Learning to trust God
It’s easy to think that we know ourselves better than anyone else knows us. However, over the past year or so, I’ve learned that God knows each and every one of us better than we know ourselves.
Two years ago, when I was a high school senior, I hadn’t realized that concept yet. As I was applying to colleges, there was one school that I had my heart completely set on. It seemed as if it would be the perfect fit. However, I never truly “consulted” God throughout the entire college application process.
I had been attending a Christian Science Sunday School for the past 15 years or so, where I had learned that I would always be in my right place. In other words, I was always in the care and presence of God. At the time, though, I believed being always in “my right place” meant that if I thought a specific school was the right one, then it had to be, even if this wasn’t a spiritual intuition I’d received.
I soon learned that this was not the case. A few months after I applied to my top-choice school, I got a rejection letter in the mail. At first, I just felt really sad about the letter, but soon I started to feel angry with God. Why would Father-Mother God prevent me from being in my right place, I asked myself? Why would He not want me to attend the school that was so perfect for me? Was my concept of God as good and loving all wrong?
During this time, my parents kept reminding me that God is always guiding us. They reminded me of a passage from the Bible when Jesus prayed to God, “Not my will, but thine, be done” (Luke 22:42). My parents encouraged me to recognize that where God guides us may be different from what we plan, but that we should want to follow only where God leads. I tried to pray with this concept but struggled to fully grasp the idea.
I ended up enrolling at a school that I had considered to be my “backup,” because it seemed like the best option out of the schools that had accepted me. By the time move-in day rolled around, I still hadn’t been able to get past the bitter feelings of disappointment in myself and anger toward God. I felt that I couldn’t trust God’s plan for me and that this school wasn’t where I belonged. I wondered whether I would fit in or make any friends, whether I would get along with my roommate or earn good grades. While sitting in a rental car with my mom, I shared these concerns with her.
My mom repeated something she had told me on many other occasions. She reminded me that disappointment is unfulfilled human will. By this she meant that when we focus solely on our material goals without input from divine inspiration, we can never be fully satisfied. As long as I was obedient to God’s will, I could never be disappointed.
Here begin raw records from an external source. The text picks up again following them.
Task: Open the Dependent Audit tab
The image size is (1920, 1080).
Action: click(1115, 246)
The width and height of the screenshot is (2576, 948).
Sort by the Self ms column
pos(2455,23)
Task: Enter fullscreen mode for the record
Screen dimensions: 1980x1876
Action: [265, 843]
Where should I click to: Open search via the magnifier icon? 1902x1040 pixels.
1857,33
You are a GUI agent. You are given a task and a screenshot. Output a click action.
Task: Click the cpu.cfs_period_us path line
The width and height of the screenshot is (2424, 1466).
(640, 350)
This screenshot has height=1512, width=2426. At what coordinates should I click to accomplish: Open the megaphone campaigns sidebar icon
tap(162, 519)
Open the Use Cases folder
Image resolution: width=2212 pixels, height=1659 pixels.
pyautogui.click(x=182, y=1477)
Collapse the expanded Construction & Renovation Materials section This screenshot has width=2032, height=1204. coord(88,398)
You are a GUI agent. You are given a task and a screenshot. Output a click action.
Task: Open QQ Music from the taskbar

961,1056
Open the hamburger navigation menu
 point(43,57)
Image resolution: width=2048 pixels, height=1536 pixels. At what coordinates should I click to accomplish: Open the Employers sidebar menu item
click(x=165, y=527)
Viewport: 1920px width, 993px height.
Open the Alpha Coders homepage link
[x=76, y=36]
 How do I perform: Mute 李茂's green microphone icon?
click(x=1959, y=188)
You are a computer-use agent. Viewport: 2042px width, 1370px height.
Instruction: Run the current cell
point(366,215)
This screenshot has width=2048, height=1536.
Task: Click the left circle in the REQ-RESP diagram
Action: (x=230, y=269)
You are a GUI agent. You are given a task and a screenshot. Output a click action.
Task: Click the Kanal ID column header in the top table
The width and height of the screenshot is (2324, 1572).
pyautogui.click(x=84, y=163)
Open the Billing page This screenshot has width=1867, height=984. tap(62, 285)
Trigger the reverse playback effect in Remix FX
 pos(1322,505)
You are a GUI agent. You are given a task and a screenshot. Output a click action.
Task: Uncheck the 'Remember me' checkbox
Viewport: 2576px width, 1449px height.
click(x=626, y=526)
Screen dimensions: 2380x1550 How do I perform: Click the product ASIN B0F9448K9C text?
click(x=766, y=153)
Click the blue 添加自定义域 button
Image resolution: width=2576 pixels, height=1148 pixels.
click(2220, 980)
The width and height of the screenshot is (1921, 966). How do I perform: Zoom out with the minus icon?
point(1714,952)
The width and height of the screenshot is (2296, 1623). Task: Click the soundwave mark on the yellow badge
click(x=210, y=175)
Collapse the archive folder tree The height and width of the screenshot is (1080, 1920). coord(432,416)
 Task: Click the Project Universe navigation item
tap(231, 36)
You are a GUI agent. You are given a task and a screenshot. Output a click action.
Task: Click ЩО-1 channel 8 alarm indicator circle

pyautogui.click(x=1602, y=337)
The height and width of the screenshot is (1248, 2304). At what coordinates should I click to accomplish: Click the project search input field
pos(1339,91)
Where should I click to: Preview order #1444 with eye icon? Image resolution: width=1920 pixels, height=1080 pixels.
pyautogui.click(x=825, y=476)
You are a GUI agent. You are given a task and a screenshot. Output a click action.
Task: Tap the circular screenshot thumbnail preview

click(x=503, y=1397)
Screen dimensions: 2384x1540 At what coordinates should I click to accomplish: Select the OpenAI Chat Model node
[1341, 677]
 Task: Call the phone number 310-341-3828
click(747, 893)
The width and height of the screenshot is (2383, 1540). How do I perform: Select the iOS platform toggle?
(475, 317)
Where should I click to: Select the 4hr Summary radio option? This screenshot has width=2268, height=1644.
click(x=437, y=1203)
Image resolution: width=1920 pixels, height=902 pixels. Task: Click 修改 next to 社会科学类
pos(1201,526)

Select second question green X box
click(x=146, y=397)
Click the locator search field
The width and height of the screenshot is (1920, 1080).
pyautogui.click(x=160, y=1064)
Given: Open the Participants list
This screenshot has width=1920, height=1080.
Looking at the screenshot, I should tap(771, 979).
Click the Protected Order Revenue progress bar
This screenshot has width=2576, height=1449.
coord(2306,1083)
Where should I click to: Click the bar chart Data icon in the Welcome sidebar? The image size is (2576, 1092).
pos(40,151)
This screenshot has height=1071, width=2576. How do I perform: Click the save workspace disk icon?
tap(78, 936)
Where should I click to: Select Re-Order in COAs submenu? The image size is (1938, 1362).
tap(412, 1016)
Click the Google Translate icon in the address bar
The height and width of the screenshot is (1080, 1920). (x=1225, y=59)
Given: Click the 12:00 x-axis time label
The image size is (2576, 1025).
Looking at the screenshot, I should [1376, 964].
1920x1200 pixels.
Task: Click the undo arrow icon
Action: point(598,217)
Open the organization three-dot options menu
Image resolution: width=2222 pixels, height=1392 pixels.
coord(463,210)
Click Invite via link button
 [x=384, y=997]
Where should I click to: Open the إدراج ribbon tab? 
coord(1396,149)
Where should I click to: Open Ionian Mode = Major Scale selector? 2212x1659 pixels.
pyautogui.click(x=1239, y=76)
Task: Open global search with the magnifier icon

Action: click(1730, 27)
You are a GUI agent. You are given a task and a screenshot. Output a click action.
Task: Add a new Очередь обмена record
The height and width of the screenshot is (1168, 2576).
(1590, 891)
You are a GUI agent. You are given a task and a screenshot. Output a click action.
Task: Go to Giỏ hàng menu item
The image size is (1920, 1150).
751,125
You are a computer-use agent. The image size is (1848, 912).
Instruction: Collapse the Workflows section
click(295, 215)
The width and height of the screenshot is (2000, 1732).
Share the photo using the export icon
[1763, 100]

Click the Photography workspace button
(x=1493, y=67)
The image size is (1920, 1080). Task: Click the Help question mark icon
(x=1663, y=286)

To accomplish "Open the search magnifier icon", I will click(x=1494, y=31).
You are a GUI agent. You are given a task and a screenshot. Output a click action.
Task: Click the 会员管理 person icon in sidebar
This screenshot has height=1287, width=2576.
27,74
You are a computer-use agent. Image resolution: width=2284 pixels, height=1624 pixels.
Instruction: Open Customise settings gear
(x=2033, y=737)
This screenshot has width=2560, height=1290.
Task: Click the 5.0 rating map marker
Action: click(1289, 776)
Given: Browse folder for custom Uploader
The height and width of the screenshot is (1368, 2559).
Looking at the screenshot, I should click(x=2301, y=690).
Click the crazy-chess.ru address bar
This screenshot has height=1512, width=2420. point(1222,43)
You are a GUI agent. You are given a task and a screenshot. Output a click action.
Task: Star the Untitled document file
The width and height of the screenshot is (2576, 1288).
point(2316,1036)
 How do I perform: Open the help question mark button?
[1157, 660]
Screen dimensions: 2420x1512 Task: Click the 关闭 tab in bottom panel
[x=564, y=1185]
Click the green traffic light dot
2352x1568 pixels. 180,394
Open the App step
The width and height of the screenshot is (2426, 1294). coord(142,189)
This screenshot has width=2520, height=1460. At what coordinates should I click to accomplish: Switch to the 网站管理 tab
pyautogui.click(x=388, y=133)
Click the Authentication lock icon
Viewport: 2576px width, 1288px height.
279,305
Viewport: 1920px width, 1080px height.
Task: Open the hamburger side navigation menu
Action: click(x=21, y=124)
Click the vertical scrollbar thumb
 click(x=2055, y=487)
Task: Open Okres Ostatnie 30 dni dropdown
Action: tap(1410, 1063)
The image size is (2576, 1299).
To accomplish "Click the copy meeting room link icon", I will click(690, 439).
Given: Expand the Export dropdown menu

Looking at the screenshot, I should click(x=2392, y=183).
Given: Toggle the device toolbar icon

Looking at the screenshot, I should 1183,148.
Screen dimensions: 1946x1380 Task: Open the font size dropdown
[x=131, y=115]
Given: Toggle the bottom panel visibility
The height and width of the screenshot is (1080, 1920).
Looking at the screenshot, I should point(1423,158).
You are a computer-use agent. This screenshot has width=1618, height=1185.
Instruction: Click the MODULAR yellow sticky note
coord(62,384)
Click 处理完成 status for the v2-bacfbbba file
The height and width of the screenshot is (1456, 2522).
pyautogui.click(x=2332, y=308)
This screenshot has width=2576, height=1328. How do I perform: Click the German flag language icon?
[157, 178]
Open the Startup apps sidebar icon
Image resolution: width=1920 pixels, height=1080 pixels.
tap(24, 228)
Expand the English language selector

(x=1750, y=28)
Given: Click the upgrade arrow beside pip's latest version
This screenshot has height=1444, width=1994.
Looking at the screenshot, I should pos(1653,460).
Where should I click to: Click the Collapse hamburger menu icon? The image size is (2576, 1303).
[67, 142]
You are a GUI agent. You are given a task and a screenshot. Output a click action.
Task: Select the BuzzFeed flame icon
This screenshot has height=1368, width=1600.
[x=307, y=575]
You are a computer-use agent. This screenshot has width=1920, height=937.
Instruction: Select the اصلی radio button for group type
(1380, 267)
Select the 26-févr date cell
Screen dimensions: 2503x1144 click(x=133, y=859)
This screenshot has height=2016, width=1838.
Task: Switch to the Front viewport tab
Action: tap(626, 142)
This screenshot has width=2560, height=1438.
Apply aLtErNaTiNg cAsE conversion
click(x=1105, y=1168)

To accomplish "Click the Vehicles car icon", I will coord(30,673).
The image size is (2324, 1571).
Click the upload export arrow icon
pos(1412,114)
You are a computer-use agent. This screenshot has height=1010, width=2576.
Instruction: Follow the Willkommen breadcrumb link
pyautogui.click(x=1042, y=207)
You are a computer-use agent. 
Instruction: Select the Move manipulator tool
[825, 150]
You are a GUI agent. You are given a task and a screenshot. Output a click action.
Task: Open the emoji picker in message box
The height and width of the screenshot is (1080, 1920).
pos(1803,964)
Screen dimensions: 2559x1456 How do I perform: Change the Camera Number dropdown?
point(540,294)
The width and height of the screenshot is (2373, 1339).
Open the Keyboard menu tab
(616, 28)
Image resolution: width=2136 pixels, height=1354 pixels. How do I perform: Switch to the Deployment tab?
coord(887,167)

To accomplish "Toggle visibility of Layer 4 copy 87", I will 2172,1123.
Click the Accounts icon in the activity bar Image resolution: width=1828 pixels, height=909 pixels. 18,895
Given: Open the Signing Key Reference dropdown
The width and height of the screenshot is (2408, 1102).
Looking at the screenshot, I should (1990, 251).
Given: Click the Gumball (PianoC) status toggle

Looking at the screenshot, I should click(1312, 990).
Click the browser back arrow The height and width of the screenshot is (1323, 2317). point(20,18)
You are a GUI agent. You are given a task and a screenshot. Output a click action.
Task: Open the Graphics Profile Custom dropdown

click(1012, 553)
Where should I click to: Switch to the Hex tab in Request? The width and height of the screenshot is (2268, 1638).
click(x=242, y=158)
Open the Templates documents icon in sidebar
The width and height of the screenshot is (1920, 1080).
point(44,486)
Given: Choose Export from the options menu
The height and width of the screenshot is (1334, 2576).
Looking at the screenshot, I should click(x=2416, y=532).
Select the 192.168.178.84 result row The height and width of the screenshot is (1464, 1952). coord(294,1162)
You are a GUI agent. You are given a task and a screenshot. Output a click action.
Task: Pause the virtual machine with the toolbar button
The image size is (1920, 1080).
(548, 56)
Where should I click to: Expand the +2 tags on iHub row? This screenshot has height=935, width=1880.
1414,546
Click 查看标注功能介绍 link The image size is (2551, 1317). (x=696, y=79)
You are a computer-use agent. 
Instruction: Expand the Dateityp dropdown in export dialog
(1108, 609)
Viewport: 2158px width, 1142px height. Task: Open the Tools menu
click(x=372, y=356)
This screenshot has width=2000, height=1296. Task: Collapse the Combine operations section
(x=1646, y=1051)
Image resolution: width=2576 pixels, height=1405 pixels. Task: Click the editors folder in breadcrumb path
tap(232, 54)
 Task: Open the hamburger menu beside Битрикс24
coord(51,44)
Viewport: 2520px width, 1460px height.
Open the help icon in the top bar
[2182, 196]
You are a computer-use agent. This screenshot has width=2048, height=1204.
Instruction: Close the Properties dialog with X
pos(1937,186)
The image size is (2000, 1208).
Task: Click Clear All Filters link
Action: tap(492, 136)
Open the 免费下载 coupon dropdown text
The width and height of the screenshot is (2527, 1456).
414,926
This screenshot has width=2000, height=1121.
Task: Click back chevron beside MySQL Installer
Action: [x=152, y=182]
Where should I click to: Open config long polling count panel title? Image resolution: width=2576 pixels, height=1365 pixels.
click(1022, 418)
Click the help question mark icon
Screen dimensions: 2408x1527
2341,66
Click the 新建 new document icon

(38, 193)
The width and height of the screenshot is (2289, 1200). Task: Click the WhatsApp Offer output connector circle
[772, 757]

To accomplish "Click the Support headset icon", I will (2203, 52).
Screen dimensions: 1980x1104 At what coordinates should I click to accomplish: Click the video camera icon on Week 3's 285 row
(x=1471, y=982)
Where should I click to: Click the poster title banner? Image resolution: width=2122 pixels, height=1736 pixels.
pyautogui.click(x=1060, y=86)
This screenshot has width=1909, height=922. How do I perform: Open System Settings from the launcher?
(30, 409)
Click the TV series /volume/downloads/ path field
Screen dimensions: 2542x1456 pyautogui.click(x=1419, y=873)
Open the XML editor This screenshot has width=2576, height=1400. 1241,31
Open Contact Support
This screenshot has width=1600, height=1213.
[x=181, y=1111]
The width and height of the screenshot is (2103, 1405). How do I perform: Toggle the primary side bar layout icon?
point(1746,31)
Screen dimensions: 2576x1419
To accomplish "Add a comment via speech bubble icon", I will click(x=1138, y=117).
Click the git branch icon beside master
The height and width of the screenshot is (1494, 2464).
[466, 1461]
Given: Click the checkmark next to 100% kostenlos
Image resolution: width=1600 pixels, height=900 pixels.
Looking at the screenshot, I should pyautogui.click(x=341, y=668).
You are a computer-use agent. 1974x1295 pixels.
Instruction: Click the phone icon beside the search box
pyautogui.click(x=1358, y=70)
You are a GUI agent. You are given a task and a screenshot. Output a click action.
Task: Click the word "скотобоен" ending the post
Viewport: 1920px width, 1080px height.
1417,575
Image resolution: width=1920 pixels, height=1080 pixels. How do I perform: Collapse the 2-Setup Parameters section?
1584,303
As I said goodbye to my mom and walked back to my new dorm room, I worked on relinquishing the anger and disappointment. I tried to replace them with trust in God and the knowledge that I would always be led to my right place. Each one of us is God’s spiritual reflection, expressing His unlimited goodness. So as I went through orientation, I did my best to bring a positive attitude, remembering that good is spiritual and comes in an abundant flow from God, not from an acceptance letter.
In that first week, I made many new friends and came to recognize all the great things this school had to offer me. My concerns disappeared by the end of the first month. It couldn’t have been a better fit!
This experience helped me recognize that there’s never any need to worry about what God has in store for us. Our Father-Mother God governs all of Her children, and when we understand this, we are always exactly where we need to be. Because I understood this concept, when it came time for me to decide what I would be doing during the summer, I never felt any anxiety. I immediately turned to God, trusting that the good God had for me was greater than anything I could come up with myself.
In the spring of my freshman year, I started looking for summer internships. I continually prayed with a passage from Science and Health with Key to the Scriptures by Mary Baker Eddy that says: “Let neither fear nor doubt overshadow your clear sense and calm trust, that the recognition of life harmonious—as Life eternally is—can destroy any painful sense of, or belief in, that which Life is not. Let Christian Science, instead of corporeal sense, support your understanding of being, and this understanding will supplant error with Truth, replace mortality with immortality, and silence discord with harmony” (p. 495).
There’s never any need to worry about what God has in store for us.
I knew that God had always taken care of me, and I had no reason to think that wouldn’t be the case this time.
I found an internship that would allow me to live at home during the summer. It was with an organization that had exactly what I was looking for. I loved my work and made good friends with the other members of the office. Once again, I was lovingly placed exactly where I needed to be.
Christian Science teaches us that all-knowing, all-acting God constantly cares for all of us. Our Father-Mother knows us better than we know ourselves, because God knows our real identity, how He really made us as His expression. And because of this, God is able to give us everything we need. When we let go of self-will, we let go of our vulnerability to disappointment. When we “trust in the Lord with all [our] heart; and lean not unto [our] own understanding” (Proverbs 3:5), we can’t help but let God direct our paths.